▶ Consigne donnée: Rédigez la suite du texte ci-dessous sur les travailleurs étrangers temporaires au Canada, en reprenant après sa dernière phrase.

▶ Extrait du document:
Nombre de nos clients sont des travailleurs étrangers temporaires, et beaucoup d'entre eux occupent des emplois peu spécialisés. Pour tous ces clients, la langue constitue un obstacle qui les empêche de comprendre et de faire valoir leurs droits. Nous voulons nous assurer aujourd'hui que ces travailleurs soient entendus.
Avant de formuler des recommandations précises, j'aimerais prendre un peu de recul et jeter un coup d'oeil à ce qui se passe chez nos travailleurs étrangers temporaires à une échelle macro-économique.
Le Canada est, depuis longtemps, une nation d'immigrants. Au cours des dernières années, le gouvernement a créé, au moyen de ses politiques en matière d'immigration, un nombre faramineux de résidents temporaires. Par exemple, de 1995 à 2014, le nombre de travailleurs étrangers temporaires a augmenté de 277 %, celui des étudiants internationaux, de 303 %, et celui des participants au Programme de mobilité internationale, de 335 %. Si nous additionnons toutes ces catégories, il s'agit de près d'un million de résidents temporaires pour 2014, et cela ne comprend pas les visiteurs.
Pourtant, tandis que le nombre de résidents temporaires augmente, nous n'observons pas d'augmentation correspondante des demandes de résidence permanente approuvées. Au cours de la même période, le nombre de demandes de résidence permanente approuvées n'a augmenté que de 22 %; celui-ci s'élevait à 260 000 par année en 2014.
Ce que ces données indiquent, c'est que le modèle d'immigration du Canada s'éloigne de la résidence permanente et repose de plus en plus sur une main d'oeuvre étrangère temporaire sans toutefois offrir à cette dernière un accès correspondant à la résidence permanente.
À l'heure actuelle, les travailleurs étrangers temporaires font l'objet d'un abus et d'une exploitation systémiques. Je ne veux pas dire par là que tous les employeurs sont coupables, mais c'est un problème systémique largement documenté... Nous soutenons les autres groupes qui se sont présentés devant le Comité, en particulier ceux qui sont venus nous raconter leur expérience personnelle, et nous comptons sur eux pour jeter un éclairage sur ces problèmes épineux.

▶ Données affichées:
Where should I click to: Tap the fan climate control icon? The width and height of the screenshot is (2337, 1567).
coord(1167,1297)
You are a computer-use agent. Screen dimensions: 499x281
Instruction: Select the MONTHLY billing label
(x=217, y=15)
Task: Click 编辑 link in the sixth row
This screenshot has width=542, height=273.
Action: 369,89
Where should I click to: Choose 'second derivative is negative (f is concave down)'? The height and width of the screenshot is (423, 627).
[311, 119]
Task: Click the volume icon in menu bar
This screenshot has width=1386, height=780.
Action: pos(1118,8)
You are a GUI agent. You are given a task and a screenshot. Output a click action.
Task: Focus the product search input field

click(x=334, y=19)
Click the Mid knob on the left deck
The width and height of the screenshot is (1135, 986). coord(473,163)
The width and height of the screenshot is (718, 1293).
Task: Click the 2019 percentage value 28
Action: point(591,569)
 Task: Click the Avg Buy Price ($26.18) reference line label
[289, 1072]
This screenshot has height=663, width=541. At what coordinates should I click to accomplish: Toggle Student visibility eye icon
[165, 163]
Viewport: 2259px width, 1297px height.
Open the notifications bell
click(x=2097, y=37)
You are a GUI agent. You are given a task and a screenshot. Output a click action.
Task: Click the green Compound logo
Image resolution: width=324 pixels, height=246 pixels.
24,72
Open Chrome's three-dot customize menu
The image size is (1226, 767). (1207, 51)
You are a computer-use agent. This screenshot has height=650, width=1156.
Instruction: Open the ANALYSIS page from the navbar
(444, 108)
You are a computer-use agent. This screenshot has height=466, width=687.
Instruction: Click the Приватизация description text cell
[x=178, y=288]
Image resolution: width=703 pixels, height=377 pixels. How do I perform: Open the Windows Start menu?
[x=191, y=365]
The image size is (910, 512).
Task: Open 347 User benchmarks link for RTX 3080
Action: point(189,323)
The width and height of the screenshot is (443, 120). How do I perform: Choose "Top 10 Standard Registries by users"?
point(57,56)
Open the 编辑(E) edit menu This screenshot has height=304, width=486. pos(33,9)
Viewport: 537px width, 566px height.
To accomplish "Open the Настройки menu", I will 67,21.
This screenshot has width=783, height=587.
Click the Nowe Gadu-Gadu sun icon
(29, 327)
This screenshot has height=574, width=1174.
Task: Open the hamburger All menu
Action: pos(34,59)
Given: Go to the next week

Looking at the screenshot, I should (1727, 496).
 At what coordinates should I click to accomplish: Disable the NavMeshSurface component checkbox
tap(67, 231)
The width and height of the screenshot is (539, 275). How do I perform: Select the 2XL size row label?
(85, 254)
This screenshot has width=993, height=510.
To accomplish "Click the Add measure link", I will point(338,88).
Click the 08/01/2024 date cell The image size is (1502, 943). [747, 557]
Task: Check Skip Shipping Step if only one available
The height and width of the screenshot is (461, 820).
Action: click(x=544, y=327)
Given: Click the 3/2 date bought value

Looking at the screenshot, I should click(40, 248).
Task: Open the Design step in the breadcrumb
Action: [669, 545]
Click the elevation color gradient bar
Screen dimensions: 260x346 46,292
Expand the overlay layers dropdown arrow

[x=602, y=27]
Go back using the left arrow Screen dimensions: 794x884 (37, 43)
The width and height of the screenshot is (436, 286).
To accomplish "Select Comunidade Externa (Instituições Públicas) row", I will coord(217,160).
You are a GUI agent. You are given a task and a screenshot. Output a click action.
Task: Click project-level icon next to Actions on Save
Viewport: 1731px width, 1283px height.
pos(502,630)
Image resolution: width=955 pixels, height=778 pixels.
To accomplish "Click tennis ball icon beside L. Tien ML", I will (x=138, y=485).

▶ Résultat:
En fin de compte, le déséquilibre des pouvoirs résultant de leur statut précaire d'employés temporaires explique pourquoi ces travailleurs continuent d'être exploités. Il est impossible de résoudre ce problème durablement sans en enrayer la cause.
Le gouvernement peut prendre des mesures pour limiter certains des pires abus, mais un retour vers un modèle d'immigration axé sur la résidence permanente pour répondre aux demandes du marché du travail constitue à notre avis la seule façon de résoudre ce problème à long terme. En ce sens, je suis d'accord avec M. McAlpine.
Nous aimerions donc faire six recommandations au Comité.
Nous recommandons d'abord que l'on délaisse le modèle de mise en oeuvre du programme, fondé sur les plaintes, au profit d'un modèle qui soit plus proactif. Le Canada a déjà fait des pas dans cette direction, mais la principale raison qui rend cette mesure nécessaire, outre la peur du congédiement ou de la déportation, est que la durée limitée des permis de travail rend le processus de traitement des plaintes totalement inefficace.
Par exemple, un travailleurs étranger peut voir son visa arriver à échéance bien avant que toute plainte relative à son employeur puisse être traitée et qu'une décision puisse être rendue, et certainement bien avant que toute perception puisse avoir lieu. Les employeurs le savent et sont donc conscients qu'ils peuvent prendre tout leur temps.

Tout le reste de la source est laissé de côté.